All industries must make the transition and if the design of clean technologies is managed through social dialogue and agreement our research analysing individual sectors reinforces a strong body of economic modelling showing green policies and investments can be job creators across the economy. Some sectors, such as clean steel, simply require reskilling support for workers, while others, such as automotive production, require specific attention.

The transition from internal-combustion-engine to electric vehicles will lead to job gains in the overall economy. But a just transition is essential, as there will be fewer manufacturing and maintenance jobs: electric vehicles are made up of fewer and less complex parts. The solution is to develop skilled work and grow jobs in such sectors as battery production.

Economic policy-makers need to analyse how to maximise jobs:

  • Brazil could add 2 million jobs by investing in the low-carbon economy and making the transition to sustainable agriculture, compared with business-as-usual;
  • in China’s Yangtze river delta, a green economic strategy could create nearly 3.8 million jobs by 2025, by the same benchmark;
  • Indonesia’s net-zero growth path would lead to 1.8 million additional jobs in 2030 in energy, electric vehicles, land restoration and waste; and
  • in the United States, investments in clean energy and sustainable agriculture could create 4.5 million gross jobs per year over the next decade.

When policy-makers face a decision between making green or unsustainable investments to create more jobs in the near term, the green investment is clearly the better choice. All investment should of course meet environmental, social and governance requirements—including to ensure the integration of environmental and social standards into decision-making and their mutual consideration. We don’t just need more jobs: we need high-quality ones.

Real challenges

Low-emissions production jobs can provide good incomes for workers, despite the pain of loss of secure union jobs in fossil fuels and elsewhere. Real challenges must however be overcome.
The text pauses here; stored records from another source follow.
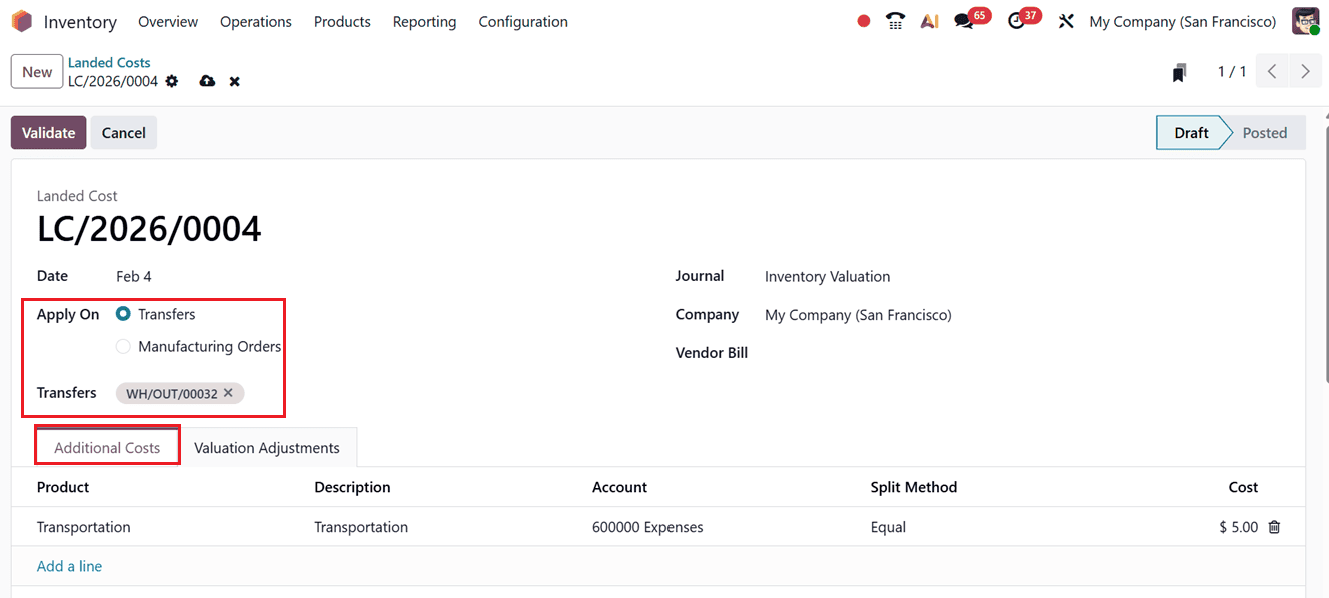Open the developer tools wrench icon
This screenshot has height=598, width=1329.
point(1065,20)
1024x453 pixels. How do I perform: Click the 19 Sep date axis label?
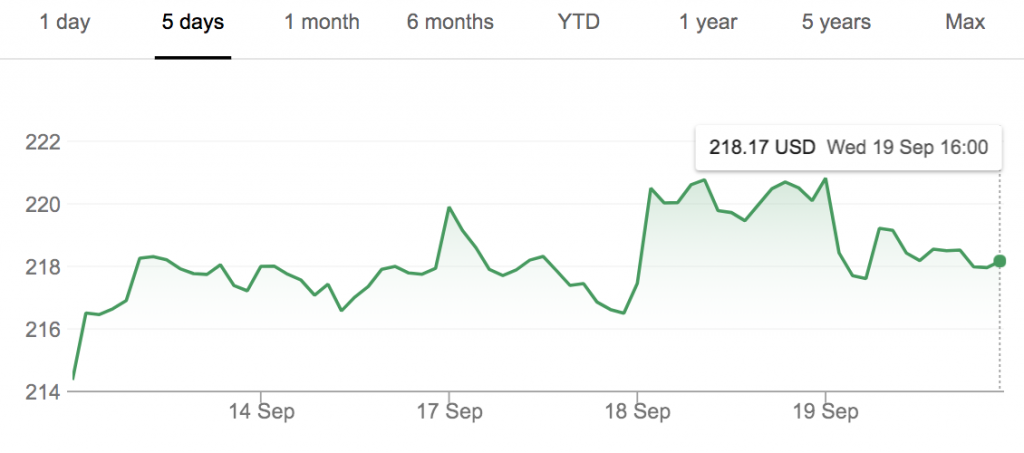[825, 412]
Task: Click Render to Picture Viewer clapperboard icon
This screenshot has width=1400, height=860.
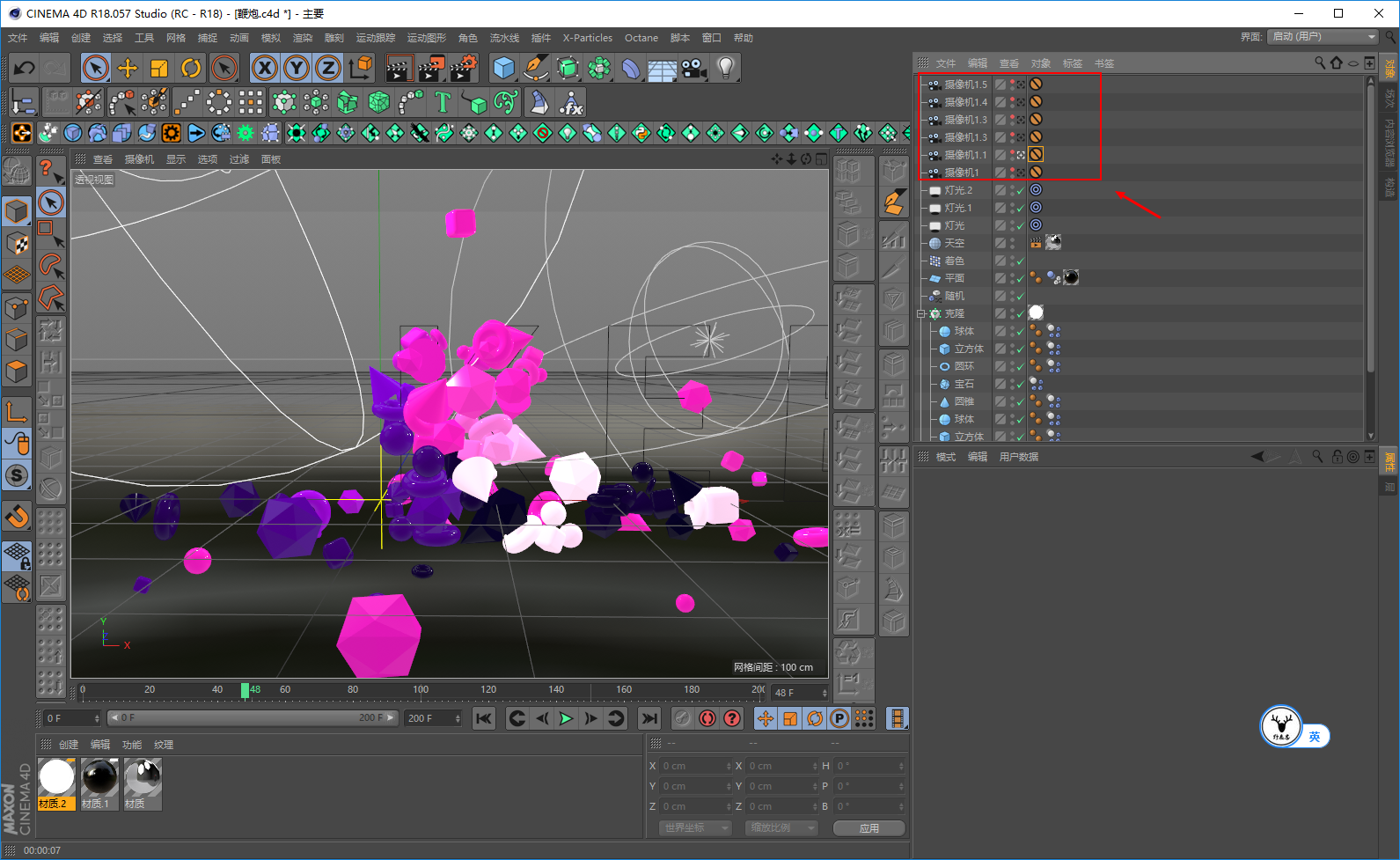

In developing countries, much of the economy — including the green economy — is informal, with limited access to work security, rights, minimum wages/incomes or social protections. In developed countries, high pay in traditional fossil-fuel and automotive jobs is based on hard-fought union representation and bargaining, yet clean-energy and technology jobs are less likely to have such established conditions. Minimum living wages and collective bargaining with social protection are thus essential.

Governments should work with unions and employers to ensure green jobs:

  • offer good wages, benefits and job security;
  • provide better training and advancement opportunities;
  • give workers the right to organise; and
  • are safe and accessible to all.

Governments must also guarantee universal social protection and work with employers and unions to ensure income support, reskilling and redeployment where necessary for a just transition.

More research is needed, particularly in developing economies. But government procurement, infrastructure investment and social and environmental regulation can make the difference. Global solidarity, with a sharing of technology and production capacity, and jobs plans are critical to a sustainable and inclusive future.